The condition results in failed requests, so it's not just log noise.

Following are instructions from kwills@redhat.com on how to reproduce this:

"I've pushed a WFLY image to the internal registry if anyone wants to give it a go:

docker pull docker-registry.engineering.redhat.com/kwills/eap-cd-openshift:WFLY

To reproduce the problem:

docker pull docker-registry.engineering.redhat.com/kwills/eap-cd-openshift:WFLY
docker tag docker-registry.engineering.redhat.com/kwills/eap-cd-openshift:WFLY jboss-eap-7-tech-preview/eap-cd-openshift:13.0
oc cluster up
run setup-ocp.sh from https://github.com/luck3y/openshift-util-scripts (clone the repo, then run it from inside the repo dir, this will set up your local env)
run:
oc -n myproject new-app eap-cd-https-s2i \
-p APPLICATION_NAME=eap-clustering-test-1 \
-p JGROUPS_ENCRYPT_SECRET=eap7-app-secret \
-p JGROUPS_ENCRYPT_NAME="secret-key" \
-p JGROUPS_ENCRYPT_PASSWORD="password"

This will build and deploy an image using kitchensink, I had some issues getting the S2I builds working from CEE, so I just built the artifact and deployed it manually (attached)

Scale up application to 3
$ oc scale --replicas=3 dc/eap-clustering-test-1
Deploy ROOT.war (its in a directory called deployments locally)
for i in `oc get pods | grep -v build | grep -v NAME| awk '

{print $1}

'`
do
echo $i
oc rsync ./deployments/ $i:/deployments/
done

Wait for deployment to complete, then start making requests:
for i in `seq 9999`
do
curl -c cookies -b cookies "http://eap-clustering-test-1-myproject.127.0.0.1.nip.io/Counter?requestId=$i";
done

While requests are executing, scale down to 2:
$ oc scale --replicas=2 dc/eap-clustering-test-1
(Just remember if you use this method, you'll need to redeploy with rsync if you bring up new pods.)
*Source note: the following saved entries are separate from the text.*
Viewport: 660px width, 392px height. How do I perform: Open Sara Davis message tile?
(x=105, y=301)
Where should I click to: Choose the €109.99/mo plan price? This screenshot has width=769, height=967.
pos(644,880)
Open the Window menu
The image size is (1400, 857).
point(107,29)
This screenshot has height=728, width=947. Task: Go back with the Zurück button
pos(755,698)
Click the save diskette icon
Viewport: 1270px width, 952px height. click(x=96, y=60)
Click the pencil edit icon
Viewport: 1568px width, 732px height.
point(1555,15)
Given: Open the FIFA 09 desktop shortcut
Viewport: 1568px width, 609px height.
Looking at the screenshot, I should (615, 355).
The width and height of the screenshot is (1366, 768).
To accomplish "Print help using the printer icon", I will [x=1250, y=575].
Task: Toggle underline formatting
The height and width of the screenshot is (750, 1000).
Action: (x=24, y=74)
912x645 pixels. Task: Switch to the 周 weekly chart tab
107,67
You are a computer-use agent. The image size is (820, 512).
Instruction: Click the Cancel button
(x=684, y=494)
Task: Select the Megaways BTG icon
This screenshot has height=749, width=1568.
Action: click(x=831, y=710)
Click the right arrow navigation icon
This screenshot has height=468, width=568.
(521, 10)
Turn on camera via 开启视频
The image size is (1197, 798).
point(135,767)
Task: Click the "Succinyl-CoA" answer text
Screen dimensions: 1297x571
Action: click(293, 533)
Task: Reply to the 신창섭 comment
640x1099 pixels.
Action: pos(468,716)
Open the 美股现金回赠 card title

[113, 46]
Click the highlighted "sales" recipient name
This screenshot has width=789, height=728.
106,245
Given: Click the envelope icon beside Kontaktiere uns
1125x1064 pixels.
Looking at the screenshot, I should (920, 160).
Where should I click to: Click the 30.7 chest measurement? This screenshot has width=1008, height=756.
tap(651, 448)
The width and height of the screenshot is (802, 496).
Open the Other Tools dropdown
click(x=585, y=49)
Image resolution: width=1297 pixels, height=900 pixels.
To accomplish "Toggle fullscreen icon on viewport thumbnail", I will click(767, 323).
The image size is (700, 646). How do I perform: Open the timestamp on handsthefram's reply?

One pod will terminate, and exceptions will begin referencing the terminated pod in the others, requests are either blocked or return a 503 until the application is scaled all the way down, then back up again."

The image Ken refers to there is a test image that packages current WildFly master. To try a test image containing EAP 7.2 Beta, use docker-registry.engineering.redhat.com/bstansbe/eap72-beta-openshift:~~CLOUD-2694~~.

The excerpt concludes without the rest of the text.